# Simple NN Automatic differentiation AutoGrad with Computational graphs

So, the derivatives in the last example were pretty painful, and I don't want to do that again. Thankfully, there are some ways to calculate these derivatives that are much more computationally friendly. The method involves using computational graphs and working with some observed characteristics. 

Resources used for this notebook: https://www.youtube.com/watch?v=jS-0aAamC64, Youtube, ArchQuant; Automatic Differentiation Explained with Example



I originally expected us to use numerical approximations to find these gradients, since they are normally used to cut corners in maths wherever speed is key. However, I was wrong. Using common numerical methods (for example finite difference with the taylor series) intoduces truncation error, and for finite difference, the complexity grows linearly with the input dimension $n$, which is not a desired characteristic. 
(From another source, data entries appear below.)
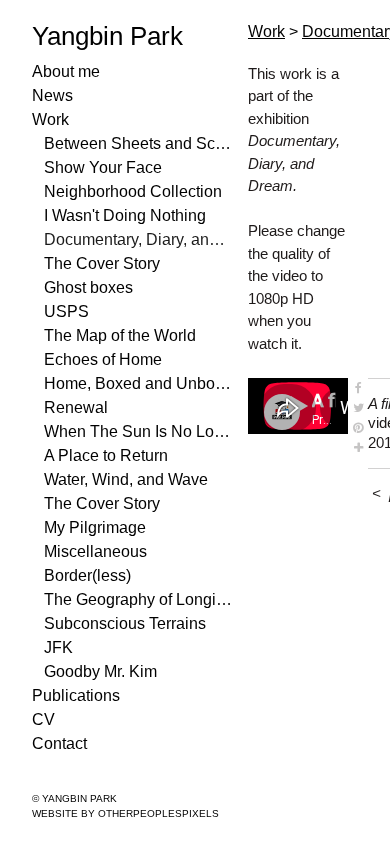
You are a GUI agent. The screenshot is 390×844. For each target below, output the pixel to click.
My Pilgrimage (95, 527)
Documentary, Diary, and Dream (138, 239)
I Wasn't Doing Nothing (125, 215)
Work (50, 119)
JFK (58, 647)
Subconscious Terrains (125, 623)
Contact (59, 743)
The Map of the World (120, 335)
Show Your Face (103, 167)
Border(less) (87, 575)
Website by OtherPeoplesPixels (125, 813)
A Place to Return (106, 455)
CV (43, 719)
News (52, 95)
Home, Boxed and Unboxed (138, 383)
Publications (76, 695)
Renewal (76, 407)
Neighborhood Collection (133, 191)
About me (66, 71)
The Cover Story (102, 263)
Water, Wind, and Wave (126, 479)
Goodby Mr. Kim (100, 671)
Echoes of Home (103, 359)
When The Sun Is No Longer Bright (138, 431)
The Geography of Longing (138, 599)
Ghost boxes (88, 287)
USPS (66, 311)
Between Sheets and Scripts (138, 143)
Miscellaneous (95, 551)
This means that we want to use a non-numerical exact method. We're going to use symbolic differentiation (i.e. classroom differentation), and we can do this algorithmically with the help of computational graphs.

## Computational graphs

Every neural network can be represented by a computational graph which consists of nodes and connections between each node.
We simplify and expand this graph even more until we get individual operations at each node (addition multiplications etc.) as you can see below 

![image.png](attachment:b929c4cf-0fd6-4e32-8fd0-3a8052baa19f.png)

credit: https://www.tutorialspoint.com/python_deep_learning/python_deep_learning_computational_graphs.htm


Thankfully, the operations in neural networks are, at a base level, quite simple. Biases are additions, weights are multiplications (and activation functions can be left till later for now). If we extend this, you should hopefully be able to see how computational graphs can be used to represent how neural networks function.(with these funky line graphs)

![image.png](attachment:05d54f6a-9231-4aee-8b59-474eba4e01bc.png)

credit: wikipedia https://en.wikipedia.org/wiki/Artificial_neural_network

## Automatic differentiation

So when it comes to finding the derivative of a given weight or bias with the help of computational graphs we have two options. One is called the forward (tangent) mode, and one is called the reverse (adjoint or AAD (adjoint auto-diff)) mode. 

### Forward mode

The forward mode can seem more intuitive. It involves finding the the partial derivatives of each and every state in the neural network with respect to our desired variable.

I.e. if we want to find $\frac{\partial p}{\partial x}$ where p is our loss function (output), then we find  $\dot A_i = \frac{\partial A}{\partial x}$ where $\{A_i: i\in I \}$ is the set of all the states in the network, then we work out $\dot p = \frac{\partial p}{\partial x}$ explicitly from it's explicit formula in the neural network.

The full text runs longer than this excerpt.